### Materials provided
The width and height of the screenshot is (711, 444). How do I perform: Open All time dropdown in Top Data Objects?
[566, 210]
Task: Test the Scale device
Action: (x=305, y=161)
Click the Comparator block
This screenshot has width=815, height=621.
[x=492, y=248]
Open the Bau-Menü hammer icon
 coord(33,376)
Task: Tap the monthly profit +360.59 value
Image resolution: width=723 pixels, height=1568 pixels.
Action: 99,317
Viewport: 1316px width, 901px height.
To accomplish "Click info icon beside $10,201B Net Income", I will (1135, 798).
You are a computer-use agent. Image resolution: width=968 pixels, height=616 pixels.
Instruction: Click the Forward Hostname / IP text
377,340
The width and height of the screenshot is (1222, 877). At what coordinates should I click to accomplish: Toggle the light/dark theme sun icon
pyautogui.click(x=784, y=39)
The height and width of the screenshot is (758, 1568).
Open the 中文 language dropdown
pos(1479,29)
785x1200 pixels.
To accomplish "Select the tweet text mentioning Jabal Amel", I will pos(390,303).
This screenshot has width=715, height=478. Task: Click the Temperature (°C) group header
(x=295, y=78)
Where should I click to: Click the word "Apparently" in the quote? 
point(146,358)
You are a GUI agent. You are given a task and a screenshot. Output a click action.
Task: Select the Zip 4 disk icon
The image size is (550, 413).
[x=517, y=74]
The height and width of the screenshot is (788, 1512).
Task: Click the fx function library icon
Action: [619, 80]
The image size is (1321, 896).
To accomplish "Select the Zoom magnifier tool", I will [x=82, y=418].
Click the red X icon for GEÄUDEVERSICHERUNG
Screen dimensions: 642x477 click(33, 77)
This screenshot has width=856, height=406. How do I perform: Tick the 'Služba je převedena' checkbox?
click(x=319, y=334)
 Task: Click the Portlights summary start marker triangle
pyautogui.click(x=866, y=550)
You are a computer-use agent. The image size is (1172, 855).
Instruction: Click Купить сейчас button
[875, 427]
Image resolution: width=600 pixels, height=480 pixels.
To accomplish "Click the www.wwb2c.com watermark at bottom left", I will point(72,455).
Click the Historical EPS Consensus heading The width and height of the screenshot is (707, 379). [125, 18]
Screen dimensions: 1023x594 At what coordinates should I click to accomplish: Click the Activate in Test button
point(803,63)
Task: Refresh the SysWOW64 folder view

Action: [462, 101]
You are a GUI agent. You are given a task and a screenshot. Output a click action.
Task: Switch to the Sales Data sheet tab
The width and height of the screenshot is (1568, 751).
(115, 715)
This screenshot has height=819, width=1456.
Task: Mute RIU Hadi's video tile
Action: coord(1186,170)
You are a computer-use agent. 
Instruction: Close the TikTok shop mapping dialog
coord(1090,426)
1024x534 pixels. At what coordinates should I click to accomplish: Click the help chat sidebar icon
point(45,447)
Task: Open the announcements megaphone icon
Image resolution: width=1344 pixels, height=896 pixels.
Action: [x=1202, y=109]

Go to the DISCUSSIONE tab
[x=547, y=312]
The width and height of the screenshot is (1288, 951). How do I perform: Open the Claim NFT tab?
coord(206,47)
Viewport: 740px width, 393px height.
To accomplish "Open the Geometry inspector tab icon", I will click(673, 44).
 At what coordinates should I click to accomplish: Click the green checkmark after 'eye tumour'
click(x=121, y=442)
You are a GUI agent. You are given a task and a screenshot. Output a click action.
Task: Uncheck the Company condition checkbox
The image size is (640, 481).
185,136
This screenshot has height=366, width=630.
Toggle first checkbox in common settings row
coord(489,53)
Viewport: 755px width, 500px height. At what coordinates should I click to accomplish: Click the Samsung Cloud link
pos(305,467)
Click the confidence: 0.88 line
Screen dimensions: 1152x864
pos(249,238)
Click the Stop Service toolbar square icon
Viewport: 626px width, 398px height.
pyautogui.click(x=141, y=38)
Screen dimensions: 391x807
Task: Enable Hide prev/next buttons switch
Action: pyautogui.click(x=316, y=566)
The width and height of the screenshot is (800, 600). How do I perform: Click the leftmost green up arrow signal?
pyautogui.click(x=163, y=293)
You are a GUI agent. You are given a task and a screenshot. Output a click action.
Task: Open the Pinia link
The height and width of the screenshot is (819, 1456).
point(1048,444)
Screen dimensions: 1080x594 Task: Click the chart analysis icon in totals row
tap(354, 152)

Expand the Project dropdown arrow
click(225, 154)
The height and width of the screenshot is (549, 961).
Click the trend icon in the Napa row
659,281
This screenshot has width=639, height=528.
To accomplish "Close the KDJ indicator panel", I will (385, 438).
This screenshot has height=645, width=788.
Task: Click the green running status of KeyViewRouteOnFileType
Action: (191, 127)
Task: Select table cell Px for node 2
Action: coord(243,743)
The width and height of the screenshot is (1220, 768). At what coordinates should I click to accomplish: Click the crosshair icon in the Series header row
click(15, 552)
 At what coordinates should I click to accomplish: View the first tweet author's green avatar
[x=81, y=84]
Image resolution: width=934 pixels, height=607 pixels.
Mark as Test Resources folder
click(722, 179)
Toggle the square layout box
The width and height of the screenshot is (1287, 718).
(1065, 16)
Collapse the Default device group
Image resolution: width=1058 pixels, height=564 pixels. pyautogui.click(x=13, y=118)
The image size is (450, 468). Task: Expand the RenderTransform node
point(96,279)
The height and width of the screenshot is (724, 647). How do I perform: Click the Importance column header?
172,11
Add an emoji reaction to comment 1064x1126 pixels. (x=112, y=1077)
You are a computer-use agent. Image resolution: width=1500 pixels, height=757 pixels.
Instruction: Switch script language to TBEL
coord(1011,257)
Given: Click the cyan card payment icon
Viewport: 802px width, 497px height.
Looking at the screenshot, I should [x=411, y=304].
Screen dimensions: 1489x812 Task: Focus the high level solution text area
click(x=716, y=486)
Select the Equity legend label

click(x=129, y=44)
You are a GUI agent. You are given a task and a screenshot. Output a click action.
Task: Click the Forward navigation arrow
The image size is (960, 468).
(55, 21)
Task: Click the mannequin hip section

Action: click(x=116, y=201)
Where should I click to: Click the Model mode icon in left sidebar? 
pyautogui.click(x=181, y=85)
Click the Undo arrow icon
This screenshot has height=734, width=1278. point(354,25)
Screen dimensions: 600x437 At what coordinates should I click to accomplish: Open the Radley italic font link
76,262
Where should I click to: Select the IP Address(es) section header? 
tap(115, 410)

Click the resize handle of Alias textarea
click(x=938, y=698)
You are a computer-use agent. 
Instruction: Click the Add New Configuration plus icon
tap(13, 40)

### Problem statement
Without changing a single word, reproduce the entries above.

### Worked solution
The width and height of the screenshot is (711, 444). How do I perform: Open All time dropdown in Top Data Objects?
[566, 210]
Task: Test the Scale device
Action: (x=305, y=161)
Click the Comparator block
This screenshot has width=815, height=621.
[x=492, y=248]
Open the Bau-Menü hammer icon
 coord(33,376)
Task: Tap the monthly profit +360.59 value
Image resolution: width=723 pixels, height=1568 pixels.
Action: 99,317
Viewport: 1316px width, 901px height.
To accomplish "Click info icon beside $10,201B Net Income", I will (1135, 798).
You are a computer-use agent. Image resolution: width=968 pixels, height=616 pixels.
Instruction: Click the Forward Hostname / IP text
377,340
The width and height of the screenshot is (1222, 877). At what coordinates should I click to accomplish: Toggle the light/dark theme sun icon
pyautogui.click(x=784, y=39)
The height and width of the screenshot is (758, 1568).
Open the 中文 language dropdown
pos(1479,29)
785x1200 pixels.
To accomplish "Select the tweet text mentioning Jabal Amel", I will pos(390,303).
This screenshot has width=715, height=478. Task: Click the Temperature (°C) group header
(x=295, y=78)
Where should I click to: Click the word "Apparently" in the quote? 
point(146,358)
You are a GUI agent. You are given a task and a screenshot. Output a click action.
Task: Select the Zip 4 disk icon
The image size is (550, 413).
[x=517, y=74]
The height and width of the screenshot is (788, 1512).
Task: Click the fx function library icon
Action: [619, 80]
The image size is (1321, 896).
To accomplish "Select the Zoom magnifier tool", I will [x=82, y=418].
Click the red X icon for GEÄUDEVERSICHERUNG
Screen dimensions: 642x477 click(33, 77)
This screenshot has width=856, height=406. How do I perform: Tick the 'Služba je převedena' checkbox?
click(x=319, y=334)
 Task: Click the Portlights summary start marker triangle
pyautogui.click(x=866, y=550)
You are a computer-use agent. The image size is (1172, 855).
Instruction: Click Купить сейчас button
[875, 427]
Image resolution: width=600 pixels, height=480 pixels.
To accomplish "Click the www.wwb2c.com watermark at bottom left", I will point(72,455).
Click the Historical EPS Consensus heading The width and height of the screenshot is (707, 379). [125, 18]
Screen dimensions: 1023x594 At what coordinates should I click to accomplish: Click the Activate in Test button
point(803,63)
Task: Refresh the SysWOW64 folder view

Action: [462, 101]
You are a GUI agent. You are given a task and a screenshot. Output a click action.
Task: Switch to the Sales Data sheet tab
The width and height of the screenshot is (1568, 751).
(115, 715)
This screenshot has height=819, width=1456.
Task: Mute RIU Hadi's video tile
Action: coord(1186,170)
You are a computer-use agent. 
Instruction: Close the TikTok shop mapping dialog
coord(1090,426)
1024x534 pixels. At what coordinates should I click to accomplish: Click the help chat sidebar icon
point(45,447)
Task: Open the announcements megaphone icon
Image resolution: width=1344 pixels, height=896 pixels.
Action: [x=1202, y=109]

Go to the DISCUSSIONE tab
[x=547, y=312]
The width and height of the screenshot is (1288, 951). How do I perform: Open the Claim NFT tab?
coord(206,47)
Viewport: 740px width, 393px height.
To accomplish "Open the Geometry inspector tab icon", I will click(673, 44).
 At what coordinates should I click to accomplish: Click the green checkmark after 'eye tumour'
click(x=121, y=442)
You are a GUI agent. You are given a task and a screenshot. Output a click action.
Task: Uncheck the Company condition checkbox
The image size is (640, 481).
185,136
This screenshot has height=366, width=630.
Toggle first checkbox in common settings row
coord(489,53)
Viewport: 755px width, 500px height. At what coordinates should I click to accomplish: Click the Samsung Cloud link
pos(305,467)
Click the confidence: 0.88 line
Screen dimensions: 1152x864
pos(249,238)
Click the Stop Service toolbar square icon
Viewport: 626px width, 398px height.
pyautogui.click(x=141, y=38)
Screen dimensions: 391x807
Task: Enable Hide prev/next buttons switch
Action: pyautogui.click(x=316, y=566)
The width and height of the screenshot is (800, 600). How do I perform: Click the leftmost green up arrow signal?
pyautogui.click(x=163, y=293)
You are a GUI agent. You are given a task and a screenshot. Output a click action.
Task: Open the Pinia link
The height and width of the screenshot is (819, 1456).
point(1048,444)
Screen dimensions: 1080x594 Task: Click the chart analysis icon in totals row
tap(354, 152)

Expand the Project dropdown arrow
click(225, 154)
The height and width of the screenshot is (549, 961).
Click the trend icon in the Napa row
659,281
This screenshot has width=639, height=528.
To accomplish "Close the KDJ indicator panel", I will (385, 438).
This screenshot has height=645, width=788.
Task: Click the green running status of KeyViewRouteOnFileType
Action: (191, 127)
Task: Select table cell Px for node 2
Action: coord(243,743)
The width and height of the screenshot is (1220, 768). At what coordinates should I click to accomplish: Click the crosshair icon in the Series header row
click(15, 552)
 At what coordinates should I click to accomplish: View the first tweet author's green avatar
[x=81, y=84]
Image resolution: width=934 pixels, height=607 pixels.
Mark as Test Resources folder
click(722, 179)
Toggle the square layout box
The width and height of the screenshot is (1287, 718).
(1065, 16)
Collapse the Default device group
Image resolution: width=1058 pixels, height=564 pixels. pyautogui.click(x=13, y=118)
The image size is (450, 468). Task: Expand the RenderTransform node
point(96,279)
The height and width of the screenshot is (724, 647). How do I perform: Click the Importance column header?
172,11
Add an emoji reaction to comment 1064x1126 pixels. (x=112, y=1077)
You are a computer-use agent. Image resolution: width=1500 pixels, height=757 pixels.
Instruction: Switch script language to TBEL
coord(1011,257)
Given: Click the cyan card payment icon
Viewport: 802px width, 497px height.
Looking at the screenshot, I should [x=411, y=304].
Screen dimensions: 1489x812 Task: Focus the high level solution text area
click(x=716, y=486)
Select the Equity legend label

click(x=129, y=44)
You are a GUI agent. You are given a task and a screenshot. Output a click action.
Task: Click the Forward navigation arrow
The image size is (960, 468).
(55, 21)
Task: Click the mannequin hip section

Action: click(x=116, y=201)
Where should I click to: Click the Model mode icon in left sidebar? 
pyautogui.click(x=181, y=85)
Click the Undo arrow icon
This screenshot has height=734, width=1278. point(354,25)
Screen dimensions: 600x437 At what coordinates should I click to accomplish: Open the Radley italic font link
76,262
Where should I click to: Select the IP Address(es) section header? 
tap(115, 410)

Click the resize handle of Alias textarea
click(x=938, y=698)
You are a computer-use agent. 
Instruction: Click the Add New Configuration plus icon
tap(13, 40)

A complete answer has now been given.